CUPS 1.3b1 gained Zeroconf support

Seems CUPS now comes with Zeroconf/Bonjour network printer browsing support included in the upstream tarball. I haven't tried this myself, but presumably CUPS should work on Avahi as well, since we ship a -- these days nearly perfect -- Bonjour compatibility library.

In Fedora Rawhide this functionality seems to be enabled already. Other distibutions, please follow!

Seems at least one good thing came from the recent Apple buyout of CUPS/Easy Software Products: I can now remove one item from my TODO list which has been there for a long time already.


Slides for LRL and OLS

For those interested: here're my slides for my presentations at LRL and OLS:

LWN linked a short summary of my OLS talk.

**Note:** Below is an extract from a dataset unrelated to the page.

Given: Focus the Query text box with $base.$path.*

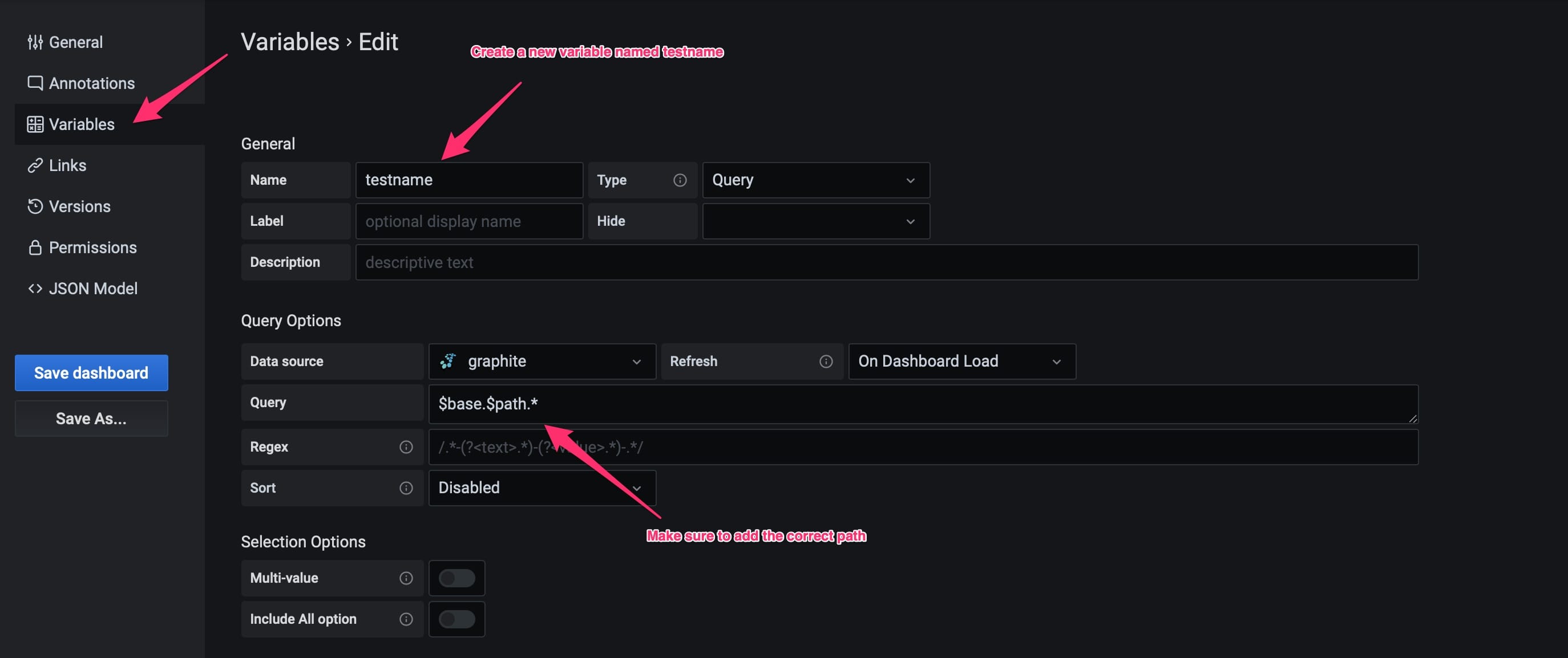Looking at the screenshot, I should click(922, 404).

Re: Avahi - what happened. on Solaris..?

In response to Darren Kenny:

  • On Linux (and FreeBSD) nss-mdns has been providing decent low-level integration of mDNS at the nsswitch level for ages. In fact it even predates Avahi by a few months. Porting it to Solaris would have been almost trivial. And, Sun engineers even asked about nss-mdns, so I am quite sure that Sun knew about this.
  • You claim that our C API was internal? I wonder who told you that. I definitely did not. The API has been available on the Avahi web site for ages and is relatively well documented [1], I wonder how anyone could ever come to the opinion that it was "internal". Regarding API stability: yes, I said that we make no guarantees about API stability -- but I also said it was a top-priority for us to keep the API compatible. I think that is the best you can get from any project of the Free Software community. If there is something in an API that we later learn is irrecoverably broken or stupid by design, then we take the freedom to replace that or remove it entirely. Oh, and even Sun does things like that in Java, Just think of the Java 1.x java.lang.Thread.stop() API.
  • nss-mdns does not make any use of D-Bus. It never did, it never will.
  • GNOME never formally made the decision to go Avahi AFAIK. It's just what everyone uses because it is available on all distributions. Also, a lot of GNOME software can also be compiled against HOWL/Bonjour.
  • Implementing the Avahi API on top of the Bonjour API is just crack. For a crude comparison: this is like implementing a POSIX compatiblity layer on top of the DOS API. Crack. Just crack. There is lot of functionality you can *never* emulate in any reasonable way on top of the current Bonjour API: properly integrated IPv4+IPv6 support, AVAHI_BROWSER_ALL_FOR_NOW, the fact that the Avahi API is transaction-based, all the different flag definitions, and a lot more. From a technical persepective emulating Avahi on top of Bonjour is not feasible, while the other way round perfectly is.

Let's also not forget that Avahi comes with a Bonjour compatibility layer, which gets almost any Bonjour app working on top of Avahi. And in contrast your Avahi-on-top-of-Bonjour stuff it is not inherently borked. Yes, our Bonjour compatibility layer is not perfect, but should be very easy to fix if there should still be an incompatibility left. And the API of that layer is of course as much set in stone as the upstream Bonjour API. Oh, and you wouldn't have to run two daemons instead of just one. And you would only need to ship and maintain a single mDNS package. Oh, and the compatibility layer would only be needed for the few remaing applications that still use Bonjour exclusively, and not by the majority of applications.

So, in effect you chose Bonjour because of its API and added some Avahi'sh API on top and this all is totally crackish. If you'd have done it the other way round you would have gotten both APIs as well, but the overall solution would not have been totally crackish. And let's not forget that Avahi is much more complete than Bonjour. (Maybe except wide-area support, Federico!).

Anyway, my original rant was not about the way Sun makes its decision but just about the fact that your Avahi-to-Bonjour-bridge is ... crack! And that it remains.

Wow, six times crack in a single article.

Footnotes:

[1] For a Free Software API at least.